Word and element pointing entries
┄┄┄┄┄┄┄┄┄┄┄┄┄┄┄┄┄┄┄┄
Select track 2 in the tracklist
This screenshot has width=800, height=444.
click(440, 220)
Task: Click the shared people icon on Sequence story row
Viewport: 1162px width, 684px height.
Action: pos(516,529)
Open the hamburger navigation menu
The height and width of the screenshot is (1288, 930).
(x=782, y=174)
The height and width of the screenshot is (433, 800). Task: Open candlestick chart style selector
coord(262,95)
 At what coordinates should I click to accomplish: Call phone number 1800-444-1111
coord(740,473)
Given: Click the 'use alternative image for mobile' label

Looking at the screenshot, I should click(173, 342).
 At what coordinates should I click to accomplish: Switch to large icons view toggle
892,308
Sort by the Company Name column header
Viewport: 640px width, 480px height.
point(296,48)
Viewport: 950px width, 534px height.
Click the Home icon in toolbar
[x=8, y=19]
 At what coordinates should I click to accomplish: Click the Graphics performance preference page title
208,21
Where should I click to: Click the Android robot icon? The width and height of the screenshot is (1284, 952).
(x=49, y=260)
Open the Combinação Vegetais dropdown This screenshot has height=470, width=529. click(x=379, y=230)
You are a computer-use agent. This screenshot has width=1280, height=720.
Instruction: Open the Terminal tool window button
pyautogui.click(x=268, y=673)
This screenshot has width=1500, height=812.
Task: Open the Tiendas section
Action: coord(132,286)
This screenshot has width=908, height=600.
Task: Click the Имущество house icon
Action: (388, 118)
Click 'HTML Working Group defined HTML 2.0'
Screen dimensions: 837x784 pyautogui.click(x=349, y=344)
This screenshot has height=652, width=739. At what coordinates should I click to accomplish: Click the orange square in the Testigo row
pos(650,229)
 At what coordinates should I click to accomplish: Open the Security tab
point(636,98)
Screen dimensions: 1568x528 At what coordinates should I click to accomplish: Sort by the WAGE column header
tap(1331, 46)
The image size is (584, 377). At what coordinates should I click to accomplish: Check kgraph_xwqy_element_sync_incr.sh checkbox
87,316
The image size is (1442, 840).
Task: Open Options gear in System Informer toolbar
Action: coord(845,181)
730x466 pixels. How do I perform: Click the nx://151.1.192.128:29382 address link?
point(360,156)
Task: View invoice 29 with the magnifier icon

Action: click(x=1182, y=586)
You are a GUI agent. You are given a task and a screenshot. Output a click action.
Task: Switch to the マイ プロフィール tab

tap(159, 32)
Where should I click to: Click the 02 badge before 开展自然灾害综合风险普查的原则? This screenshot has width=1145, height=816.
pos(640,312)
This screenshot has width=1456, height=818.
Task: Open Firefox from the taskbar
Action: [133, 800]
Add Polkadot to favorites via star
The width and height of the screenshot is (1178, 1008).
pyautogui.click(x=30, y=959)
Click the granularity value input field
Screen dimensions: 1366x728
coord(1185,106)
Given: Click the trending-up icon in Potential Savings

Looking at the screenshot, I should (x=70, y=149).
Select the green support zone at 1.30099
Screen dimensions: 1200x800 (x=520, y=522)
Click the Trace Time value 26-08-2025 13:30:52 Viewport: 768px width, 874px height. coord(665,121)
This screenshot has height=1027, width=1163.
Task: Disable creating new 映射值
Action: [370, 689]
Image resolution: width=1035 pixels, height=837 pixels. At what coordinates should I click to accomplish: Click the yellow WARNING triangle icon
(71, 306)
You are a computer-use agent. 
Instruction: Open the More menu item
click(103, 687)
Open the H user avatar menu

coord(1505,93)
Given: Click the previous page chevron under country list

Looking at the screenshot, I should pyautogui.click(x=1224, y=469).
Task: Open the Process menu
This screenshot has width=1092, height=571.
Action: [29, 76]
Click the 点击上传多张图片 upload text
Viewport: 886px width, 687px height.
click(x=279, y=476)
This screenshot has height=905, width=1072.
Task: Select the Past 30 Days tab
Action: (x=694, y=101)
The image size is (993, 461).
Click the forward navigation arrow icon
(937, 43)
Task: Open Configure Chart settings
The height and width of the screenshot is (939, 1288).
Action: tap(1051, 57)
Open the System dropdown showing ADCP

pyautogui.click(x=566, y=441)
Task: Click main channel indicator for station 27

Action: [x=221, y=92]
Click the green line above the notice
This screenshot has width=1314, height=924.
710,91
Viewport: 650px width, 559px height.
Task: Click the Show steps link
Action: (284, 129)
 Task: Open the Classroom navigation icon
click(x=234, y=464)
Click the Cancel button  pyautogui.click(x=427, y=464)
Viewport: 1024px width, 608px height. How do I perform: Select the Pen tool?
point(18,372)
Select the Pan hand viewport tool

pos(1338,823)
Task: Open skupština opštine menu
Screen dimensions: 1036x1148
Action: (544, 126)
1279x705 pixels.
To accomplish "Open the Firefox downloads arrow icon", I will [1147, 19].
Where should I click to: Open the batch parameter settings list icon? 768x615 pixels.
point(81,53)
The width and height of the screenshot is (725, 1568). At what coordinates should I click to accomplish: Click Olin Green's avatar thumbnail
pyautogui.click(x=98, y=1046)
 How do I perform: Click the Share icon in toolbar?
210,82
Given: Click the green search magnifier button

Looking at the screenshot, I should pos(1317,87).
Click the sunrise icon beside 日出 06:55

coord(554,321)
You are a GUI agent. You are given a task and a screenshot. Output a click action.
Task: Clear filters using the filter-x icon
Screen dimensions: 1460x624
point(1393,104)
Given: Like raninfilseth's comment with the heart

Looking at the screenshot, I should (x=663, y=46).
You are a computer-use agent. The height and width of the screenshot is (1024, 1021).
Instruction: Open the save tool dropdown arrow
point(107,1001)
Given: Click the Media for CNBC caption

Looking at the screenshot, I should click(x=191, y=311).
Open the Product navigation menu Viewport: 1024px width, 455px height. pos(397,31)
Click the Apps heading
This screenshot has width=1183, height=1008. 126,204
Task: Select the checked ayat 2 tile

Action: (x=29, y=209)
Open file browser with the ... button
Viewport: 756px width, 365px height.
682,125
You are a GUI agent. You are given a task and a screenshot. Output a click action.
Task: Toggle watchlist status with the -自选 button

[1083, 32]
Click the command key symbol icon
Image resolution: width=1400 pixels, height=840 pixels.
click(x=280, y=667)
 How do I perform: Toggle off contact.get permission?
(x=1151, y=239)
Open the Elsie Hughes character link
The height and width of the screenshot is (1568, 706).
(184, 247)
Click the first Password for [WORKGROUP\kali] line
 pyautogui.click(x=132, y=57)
┄┄┄┄┄┄┄┄┄┄┄┄┄┄┄┄┄┄┄┄
_Task statement_. Retype every line of these records without any changes.

_Task result_.
Select track 2 in the tracklist
This screenshot has width=800, height=444.
click(440, 220)
Task: Click the shared people icon on Sequence story row
Viewport: 1162px width, 684px height.
Action: pos(516,529)
Open the hamburger navigation menu
The height and width of the screenshot is (1288, 930).
(x=782, y=174)
The height and width of the screenshot is (433, 800). Task: Open candlestick chart style selector
coord(262,95)
 At what coordinates should I click to accomplish: Call phone number 1800-444-1111
coord(740,473)
Given: Click the 'use alternative image for mobile' label

Looking at the screenshot, I should click(173, 342).
 At what coordinates should I click to accomplish: Switch to large icons view toggle
892,308
Sort by the Company Name column header
Viewport: 640px width, 480px height.
point(296,48)
Viewport: 950px width, 534px height.
Click the Home icon in toolbar
[x=8, y=19]
 At what coordinates should I click to accomplish: Click the Graphics performance preference page title
208,21
Where should I click to: Click the Android robot icon? The width and height of the screenshot is (1284, 952).
(x=49, y=260)
Open the Combinação Vegetais dropdown This screenshot has height=470, width=529. click(x=379, y=230)
You are a computer-use agent. This screenshot has width=1280, height=720.
Instruction: Open the Terminal tool window button
pyautogui.click(x=268, y=673)
This screenshot has width=1500, height=812.
Task: Open the Tiendas section
Action: coord(132,286)
This screenshot has width=908, height=600.
Task: Click the Имущество house icon
Action: (388, 118)
Click 'HTML Working Group defined HTML 2.0'
Screen dimensions: 837x784 pyautogui.click(x=349, y=344)
This screenshot has height=652, width=739. At what coordinates should I click to accomplish: Click the orange square in the Testigo row
pos(650,229)
 At what coordinates should I click to accomplish: Open the Security tab
point(636,98)
Screen dimensions: 1568x528 At what coordinates should I click to accomplish: Sort by the WAGE column header
tap(1331, 46)
The image size is (584, 377). At what coordinates should I click to accomplish: Check kgraph_xwqy_element_sync_incr.sh checkbox
87,316
The image size is (1442, 840).
Task: Open Options gear in System Informer toolbar
Action: coord(845,181)
730x466 pixels. How do I perform: Click the nx://151.1.192.128:29382 address link?
point(360,156)
Task: View invoice 29 with the magnifier icon

Action: click(x=1182, y=586)
You are a GUI agent. You are given a task and a screenshot. Output a click action.
Task: Switch to the マイ プロフィール tab

tap(159, 32)
Where should I click to: Click the 02 badge before 开展自然灾害综合风险普查的原则? This screenshot has width=1145, height=816.
pos(640,312)
This screenshot has width=1456, height=818.
Task: Open Firefox from the taskbar
Action: [133, 800]
Add Polkadot to favorites via star
The width and height of the screenshot is (1178, 1008).
pyautogui.click(x=30, y=959)
Click the granularity value input field
Screen dimensions: 1366x728
coord(1185,106)
Given: Click the trending-up icon in Potential Savings

Looking at the screenshot, I should (x=70, y=149).
Select the green support zone at 1.30099
Screen dimensions: 1200x800 (x=520, y=522)
Click the Trace Time value 26-08-2025 13:30:52 Viewport: 768px width, 874px height. coord(665,121)
This screenshot has height=1027, width=1163.
Task: Disable creating new 映射值
Action: [370, 689]
Image resolution: width=1035 pixels, height=837 pixels. At what coordinates should I click to accomplish: Click the yellow WARNING triangle icon
(71, 306)
You are a computer-use agent. 
Instruction: Open the More menu item
click(103, 687)
Open the H user avatar menu

coord(1505,93)
Given: Click the previous page chevron under country list

Looking at the screenshot, I should pyautogui.click(x=1224, y=469).
Task: Open the Process menu
This screenshot has width=1092, height=571.
Action: [29, 76]
Click the 点击上传多张图片 upload text
Viewport: 886px width, 687px height.
click(x=279, y=476)
This screenshot has height=905, width=1072.
Task: Select the Past 30 Days tab
Action: (x=694, y=101)
The image size is (993, 461).
Click the forward navigation arrow icon
(937, 43)
Task: Open Configure Chart settings
The height and width of the screenshot is (939, 1288).
Action: tap(1051, 57)
Open the System dropdown showing ADCP

pyautogui.click(x=566, y=441)
Task: Click main channel indicator for station 27

Action: [x=221, y=92]
Click the green line above the notice
This screenshot has width=1314, height=924.
710,91
Viewport: 650px width, 559px height.
Task: Click the Show steps link
Action: (284, 129)
 Task: Open the Classroom navigation icon
click(x=234, y=464)
Click the Cancel button  pyautogui.click(x=427, y=464)
Viewport: 1024px width, 608px height. How do I perform: Select the Pen tool?
point(18,372)
Select the Pan hand viewport tool

pos(1338,823)
Task: Open skupština opštine menu
Screen dimensions: 1036x1148
Action: (544, 126)
1279x705 pixels.
To accomplish "Open the Firefox downloads arrow icon", I will [1147, 19].
Where should I click to: Open the batch parameter settings list icon? 768x615 pixels.
point(81,53)
The width and height of the screenshot is (725, 1568). At what coordinates should I click to accomplish: Click Olin Green's avatar thumbnail
pyautogui.click(x=98, y=1046)
 How do I perform: Click the Share icon in toolbar?
210,82
Given: Click the green search magnifier button

Looking at the screenshot, I should pos(1317,87).
Click the sunrise icon beside 日出 06:55

coord(554,321)
You are a GUI agent. You are given a task and a screenshot. Output a click action.
Task: Clear filters using the filter-x icon
Screen dimensions: 1460x624
point(1393,104)
Given: Like raninfilseth's comment with the heart

Looking at the screenshot, I should (x=663, y=46).
You are a computer-use agent. The height and width of the screenshot is (1024, 1021).
Instruction: Open the save tool dropdown arrow
point(107,1001)
Given: Click the Media for CNBC caption

Looking at the screenshot, I should click(x=191, y=311).
Open the Product navigation menu Viewport: 1024px width, 455px height. pos(397,31)
Click the Apps heading
This screenshot has width=1183, height=1008. 126,204
Task: Select the checked ayat 2 tile

Action: (x=29, y=209)
Open file browser with the ... button
Viewport: 756px width, 365px height.
682,125
You are a GUI agent. You are given a task and a screenshot. Output a click action.
Task: Toggle watchlist status with the -自选 button

[1083, 32]
Click the command key symbol icon
Image resolution: width=1400 pixels, height=840 pixels.
click(x=280, y=667)
 How do I perform: Toggle off contact.get permission?
(x=1151, y=239)
Open the Elsie Hughes character link
The height and width of the screenshot is (1568, 706).
(184, 247)
Click the first Password for [WORKGROUP\kali] line
 pyautogui.click(x=132, y=57)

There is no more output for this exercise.